Saved data entries:
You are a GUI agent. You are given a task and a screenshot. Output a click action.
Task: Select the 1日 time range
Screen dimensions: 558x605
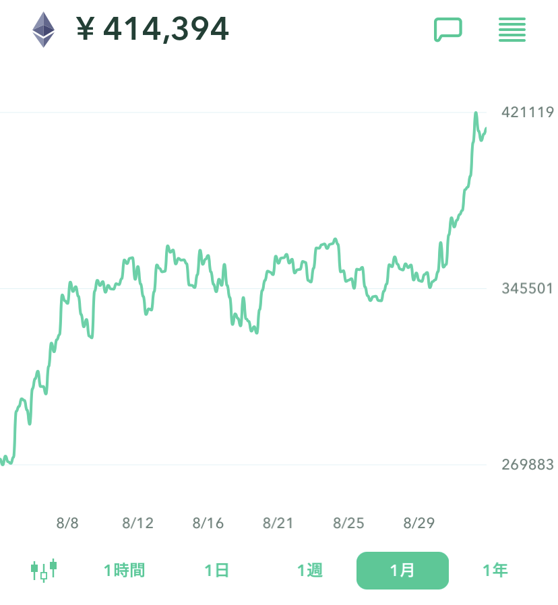217,571
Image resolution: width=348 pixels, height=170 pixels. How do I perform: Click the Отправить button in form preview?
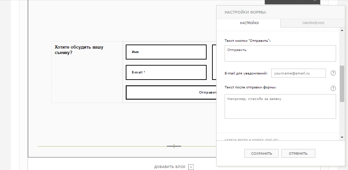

Work task:
From the first line above to the last, reproduce the records exactly but without the pictures.

Result of this task:
You are a GUI agent. You are given a task and a screenshot. Output a click action.
Task: Select the 1日 time range
Screen dimensions: 558x605
217,571
Image resolution: width=348 pixels, height=170 pixels. How do I perform: Click the Отправить button in form preview?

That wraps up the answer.